■ **Task details**:
Continue the forum thread about painters below from the point where it stops.

== Text excerpt

# Painters



## J&Smccomas (Oct 2, 2012)

Paradox said:


> If your dad is a successful, well-known commercial painter in town, I think you've found the perfect candidate for a free and emotionally involved mentor. He understands your market and your own personal strengths and weaknesses than anyone on this site ever will. I get the feeling he'll give you realistic advice.


Never had worked with him, parents divorced . Just big name in the city. With my last name I have net set up , just need to gain the experince


----------



## Jaws (Dec 20, 2010)

Im telling you, your putting to much weight on the name.


----------



## J&Smccomas (Oct 2, 2012)

Jaws said:


> Im telling you, your putting to much weight on the name.


No gain john, honest the truth . Not the one to brag because I grew up doing everything on my own with out my dad and I plan on doing that with my work. Never called him asking for anything in my life. I'm straight independent and plan to keep it like that. Earn every way like everyone on here. I do think my name well help
Me in the future but like you said your last name is just as good as your quality. So I want to Carry that all the way with me. Trust me when I do work I'll start thinking about want you told me. I appreciate that so much. You don't know how much you already influence me. If anything if I
Do Good in the future I have to thank you and everyone on here.


----------



## J&Smccomas (Oct 2, 2012)

Damn iphone messing up my grammar


----------



## Metro M & L (Jun 3, 2009)

Painting can be a detail game. If you like obsessively looking for pinholes, checking sheen, sanding, cleaning, touching up, making sure every square foot of a 10 square foot building is right then painting is the path for you. If you don't have the patience to fix your typing you may not enjoy fixing your painting.


----------



## hdavis (Feb 14, 2012)

Metro M & L said:


> Painting can be a detail game. If you like obsessively looking for pinholes, checking sheen, sanding, cleaning, touching up, making sure every square foot of a 10 square foot building is right then painting is the path for you. If you don't have the patience to fix your typing you may not enjoy fixing your painting.


And definitely don't paint with your iPhone:jester:


----------



## Jaws (Dec 20, 2010)

hdavis said:


> And definitely don't paint with your iPhone:jester:



My droid is the only way I will paint :laughing:

"Zeke, I got a patch at the Smith Job" :thumbsup:


----------



## summithomeinc (Jan 3, 2011)

You sound like a Jerry Springer show. Stop talking about your daddy. Start talking about your skills. I suspect I have been painting as long as you have been alive. regardless if I am right or not...You need to stop talking about "daddy" and worry about you and yours.


----------



## Jaws (Dec 20, 2010)

summithomeinc said:


> You sound like a Jerry Springer show. Stop talking about your daddy. Start talking about your skills. I suspect I have been painting as long as you have been alive. regardless if I am right or not...You need to stop talking about "daddy" and worry about you and yours.

====
== Given data

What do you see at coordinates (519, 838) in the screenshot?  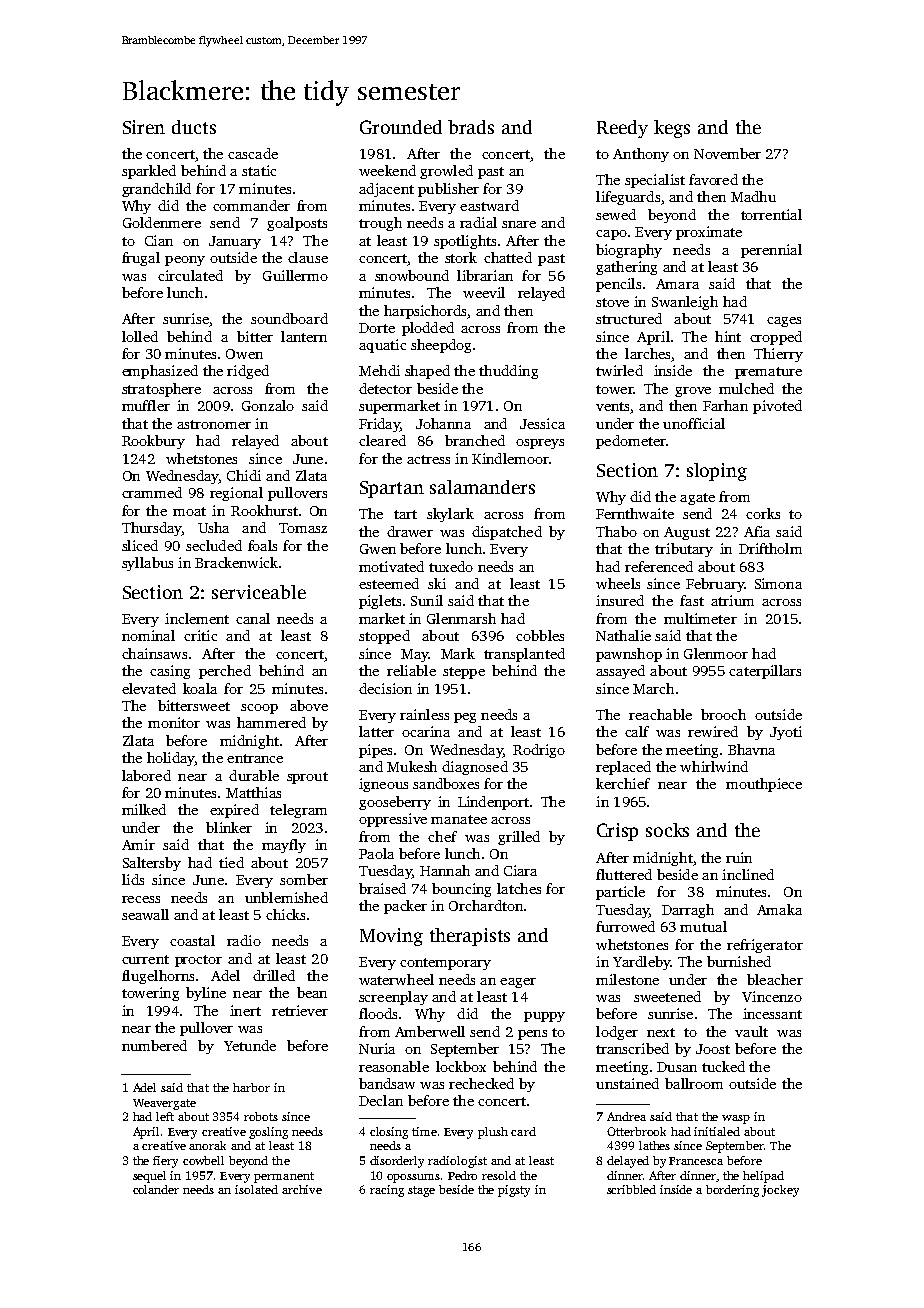 I see `grilled` at bounding box center [519, 838].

====

■ **Result**:
Hes getting there :thumbsup:


----------



## summithomeinc (Jan 3, 2011)

Jaws said:


> Hes getting there :thumbsup:


I hope so. Painting is the one trade I know enough to give advice about... Best advice I can give is to always talk to a rep.document all comunication with a rep and you will never have a problem...


----------



## Eaglei (Aug 1, 2012)

J & S you gonna be a pro real soon .


----------



## J&Smccomas (Oct 2, 2012)

summithomeinc said:


> I hope so. Painting is the one trade I know enough to give advice about... Best advice I can give is to always talk to a rep.document all comunication with a rep and you will never have a problem...


Jaws is giving me best advice ever and doing what I have to do to get there


----------



## J&Smccomas (Oct 2, 2012)

Eaglei said:


> J & S you gonna be a pro real soon .


Thank sir I'm going to strive and gain as much skills as I can


----------



## Jaws (Dec 20, 2010)

J&Smccomas said:


> Jaws is giving me best advice ever and doing what I have to do to get there



Thats enough of that, rook. Getting out of hand :thumbsup: I think we feel the full brunt of your thanks at this point. 

You may be to polite for the trades.


----------



## summithomeinc (Jan 3, 2011)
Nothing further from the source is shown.